I have an expression dataset in TPM values that I want to convert to FPKM. The problem is that I have no idea how to do it and it seems like my google-skills are not good enough to find an answer either.
Does anyone here have any experience with converting TPM values to FPKM?
There are benefits of FPKM to TPM.
FPKM values of the same gene between different samples are proportional to RPM values of that gene, which is very useful for RPM believers, who value more about the mass of a massenger than the molar concentration when comparing different samples. TPM isn't superior to FPKM. Both of them are just estimations dependent on your prior beliefs.
Any conversion will have some error to it. Theoretically, the math is a quick conversion, but realistically, both of your data sets are produced by different tools with different biases. The conversion is not going to be correct.
Better to try to use both sorts of data, knowing they are simply different.
Maybe log-normalization can get you into similar scales without explicitly worrying about units.
I think the concern is that you may not be able to directly convert them.
For example, I may calculate FPKM from unique alignments from htseq-count and CPM from the sum of transcript counts for the same gene (with estimations that try to correctly assign multi-mapped genes). In that situation, I can't directly convert FPKM from one quantification to match the TPM (or CPM) from the other quantification method.
It is always harder to convert TPM back to FPKM because TPM lost information that FPKM still contains.
If you really want to do that, you have to find the normalizing constant, i.e., the ratio between FPKM and TPM since these two values are proportional to each other in the same sample.

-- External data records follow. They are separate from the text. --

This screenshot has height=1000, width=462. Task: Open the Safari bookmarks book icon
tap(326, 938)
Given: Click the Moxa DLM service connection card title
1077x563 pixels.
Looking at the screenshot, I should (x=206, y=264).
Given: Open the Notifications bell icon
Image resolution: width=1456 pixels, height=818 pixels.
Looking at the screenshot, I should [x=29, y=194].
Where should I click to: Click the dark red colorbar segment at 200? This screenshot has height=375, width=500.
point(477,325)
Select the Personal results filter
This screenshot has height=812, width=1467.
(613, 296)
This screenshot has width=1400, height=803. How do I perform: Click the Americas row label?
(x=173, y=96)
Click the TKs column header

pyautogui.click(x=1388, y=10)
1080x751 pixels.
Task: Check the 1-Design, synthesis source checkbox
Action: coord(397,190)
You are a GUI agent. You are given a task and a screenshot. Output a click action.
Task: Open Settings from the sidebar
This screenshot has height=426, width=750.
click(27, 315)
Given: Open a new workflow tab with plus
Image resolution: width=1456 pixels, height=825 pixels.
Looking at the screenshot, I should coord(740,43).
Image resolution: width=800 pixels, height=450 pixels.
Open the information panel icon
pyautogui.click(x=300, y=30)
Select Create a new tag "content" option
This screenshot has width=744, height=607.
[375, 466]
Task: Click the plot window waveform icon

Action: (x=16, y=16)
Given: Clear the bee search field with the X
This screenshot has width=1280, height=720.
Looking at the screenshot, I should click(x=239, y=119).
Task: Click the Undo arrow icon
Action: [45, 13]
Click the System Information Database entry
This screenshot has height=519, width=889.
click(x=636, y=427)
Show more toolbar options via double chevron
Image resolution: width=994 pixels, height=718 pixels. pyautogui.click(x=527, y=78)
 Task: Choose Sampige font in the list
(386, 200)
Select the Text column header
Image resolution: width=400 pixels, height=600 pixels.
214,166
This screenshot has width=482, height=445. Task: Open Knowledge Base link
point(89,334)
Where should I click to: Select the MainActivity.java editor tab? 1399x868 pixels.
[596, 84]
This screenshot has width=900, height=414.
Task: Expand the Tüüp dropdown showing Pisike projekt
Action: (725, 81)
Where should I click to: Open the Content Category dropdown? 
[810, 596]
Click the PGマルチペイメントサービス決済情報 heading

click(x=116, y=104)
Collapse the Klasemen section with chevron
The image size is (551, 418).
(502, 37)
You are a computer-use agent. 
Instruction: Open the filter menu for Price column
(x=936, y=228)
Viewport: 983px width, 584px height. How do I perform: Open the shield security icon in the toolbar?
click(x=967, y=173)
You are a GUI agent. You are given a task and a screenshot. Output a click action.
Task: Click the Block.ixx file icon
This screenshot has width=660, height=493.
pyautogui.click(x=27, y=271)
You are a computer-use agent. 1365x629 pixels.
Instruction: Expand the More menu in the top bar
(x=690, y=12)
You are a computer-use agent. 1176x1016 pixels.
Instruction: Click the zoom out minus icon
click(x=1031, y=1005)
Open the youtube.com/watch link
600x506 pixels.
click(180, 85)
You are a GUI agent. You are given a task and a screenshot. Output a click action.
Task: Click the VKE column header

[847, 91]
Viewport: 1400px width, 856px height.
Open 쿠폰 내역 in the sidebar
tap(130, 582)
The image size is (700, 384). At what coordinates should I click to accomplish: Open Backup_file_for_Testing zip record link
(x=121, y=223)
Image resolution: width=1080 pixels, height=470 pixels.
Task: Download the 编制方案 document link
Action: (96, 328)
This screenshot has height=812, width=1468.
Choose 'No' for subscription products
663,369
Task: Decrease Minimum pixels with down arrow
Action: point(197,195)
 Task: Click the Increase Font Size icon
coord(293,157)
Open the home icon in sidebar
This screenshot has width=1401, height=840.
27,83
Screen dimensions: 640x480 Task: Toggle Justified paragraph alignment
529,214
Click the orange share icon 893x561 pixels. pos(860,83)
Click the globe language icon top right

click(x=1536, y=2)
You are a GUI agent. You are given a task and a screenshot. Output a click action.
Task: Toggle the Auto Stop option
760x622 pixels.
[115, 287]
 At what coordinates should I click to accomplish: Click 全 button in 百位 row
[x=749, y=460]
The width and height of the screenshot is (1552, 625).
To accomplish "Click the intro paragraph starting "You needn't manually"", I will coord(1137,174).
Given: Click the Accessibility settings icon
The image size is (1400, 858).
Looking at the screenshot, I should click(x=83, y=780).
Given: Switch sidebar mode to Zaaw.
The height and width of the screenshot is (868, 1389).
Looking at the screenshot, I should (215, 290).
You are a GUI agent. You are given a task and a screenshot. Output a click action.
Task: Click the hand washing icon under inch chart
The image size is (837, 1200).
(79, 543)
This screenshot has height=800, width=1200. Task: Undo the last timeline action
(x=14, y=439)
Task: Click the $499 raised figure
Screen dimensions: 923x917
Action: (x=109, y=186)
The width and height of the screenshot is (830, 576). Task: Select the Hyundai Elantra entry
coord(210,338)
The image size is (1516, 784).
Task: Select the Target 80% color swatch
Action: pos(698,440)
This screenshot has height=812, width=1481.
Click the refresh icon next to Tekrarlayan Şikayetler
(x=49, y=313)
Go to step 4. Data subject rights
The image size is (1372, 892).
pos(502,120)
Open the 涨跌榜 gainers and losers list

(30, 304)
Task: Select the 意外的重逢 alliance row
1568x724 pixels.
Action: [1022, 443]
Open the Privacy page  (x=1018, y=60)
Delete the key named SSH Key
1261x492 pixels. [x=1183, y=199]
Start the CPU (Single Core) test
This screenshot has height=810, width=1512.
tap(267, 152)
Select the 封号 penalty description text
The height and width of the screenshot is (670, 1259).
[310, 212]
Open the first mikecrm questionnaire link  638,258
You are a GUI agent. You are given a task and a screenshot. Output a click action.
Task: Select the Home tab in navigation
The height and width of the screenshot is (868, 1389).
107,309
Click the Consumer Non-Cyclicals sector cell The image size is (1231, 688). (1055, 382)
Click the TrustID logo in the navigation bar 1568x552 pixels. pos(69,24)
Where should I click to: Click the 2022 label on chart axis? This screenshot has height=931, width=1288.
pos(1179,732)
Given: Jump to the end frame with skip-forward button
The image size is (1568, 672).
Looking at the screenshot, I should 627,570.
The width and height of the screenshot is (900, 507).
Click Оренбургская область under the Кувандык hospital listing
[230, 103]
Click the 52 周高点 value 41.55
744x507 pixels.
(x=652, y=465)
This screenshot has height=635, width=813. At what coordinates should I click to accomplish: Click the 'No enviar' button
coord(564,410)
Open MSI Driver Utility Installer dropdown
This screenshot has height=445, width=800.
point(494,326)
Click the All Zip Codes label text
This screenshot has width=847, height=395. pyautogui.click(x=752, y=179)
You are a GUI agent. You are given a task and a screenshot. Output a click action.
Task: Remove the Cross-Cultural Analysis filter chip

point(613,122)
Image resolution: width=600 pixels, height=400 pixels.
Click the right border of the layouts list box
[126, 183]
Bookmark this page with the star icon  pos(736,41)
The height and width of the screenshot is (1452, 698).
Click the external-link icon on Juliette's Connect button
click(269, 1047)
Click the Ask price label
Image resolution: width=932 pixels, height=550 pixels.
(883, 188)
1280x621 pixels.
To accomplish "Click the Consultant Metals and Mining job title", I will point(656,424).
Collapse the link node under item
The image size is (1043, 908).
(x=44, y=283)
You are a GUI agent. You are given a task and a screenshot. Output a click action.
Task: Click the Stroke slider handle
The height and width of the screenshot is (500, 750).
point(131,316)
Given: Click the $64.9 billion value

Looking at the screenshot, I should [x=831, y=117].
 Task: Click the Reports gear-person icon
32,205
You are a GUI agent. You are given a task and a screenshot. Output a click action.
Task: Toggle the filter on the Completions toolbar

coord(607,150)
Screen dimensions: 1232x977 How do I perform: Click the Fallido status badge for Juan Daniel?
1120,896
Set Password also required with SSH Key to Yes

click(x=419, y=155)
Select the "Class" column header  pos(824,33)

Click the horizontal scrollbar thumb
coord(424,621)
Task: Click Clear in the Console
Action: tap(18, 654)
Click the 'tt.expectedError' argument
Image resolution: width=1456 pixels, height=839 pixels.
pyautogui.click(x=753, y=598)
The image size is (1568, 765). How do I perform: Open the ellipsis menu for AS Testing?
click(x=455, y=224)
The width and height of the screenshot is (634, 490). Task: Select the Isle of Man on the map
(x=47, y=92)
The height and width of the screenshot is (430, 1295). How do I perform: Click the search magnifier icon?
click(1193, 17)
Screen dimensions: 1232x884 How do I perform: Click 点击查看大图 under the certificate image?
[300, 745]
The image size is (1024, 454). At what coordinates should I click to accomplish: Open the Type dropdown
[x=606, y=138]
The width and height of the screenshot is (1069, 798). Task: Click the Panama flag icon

I think everybody has essentially conveyed the right idea: you would typically have those (TPM versus FPKM) with different quantification methods (transcript quantification versus gene quantification).
If you have read counts for transcripts for a transcript TPM value, you could add those at the gene level (which is how you could then calculate FPKM values from the counts provided alongside your TPM values, with your transcript quantification). However, that involved assignment of ambiguous reads between transcripts and multi-mapped reads (which could be between genes). So, your FPKM values with unique reads won't be the same.
Why would you do this, rather than converting FPKM to TPM? There is no benefit to FPKM over TPM and the FPKM to TPM conversion is trivial.
There are benefits of FPKM to TPM. FPKM values of the same gene between different samples are proportional to RPM values of that gene, which is very useful for RPM believers, who value more about the mass of a massenger than the molar concentration when comparing different samples. TPM isn't superior to FPKM. Both of them are just estimations dependent on your prior beliefs.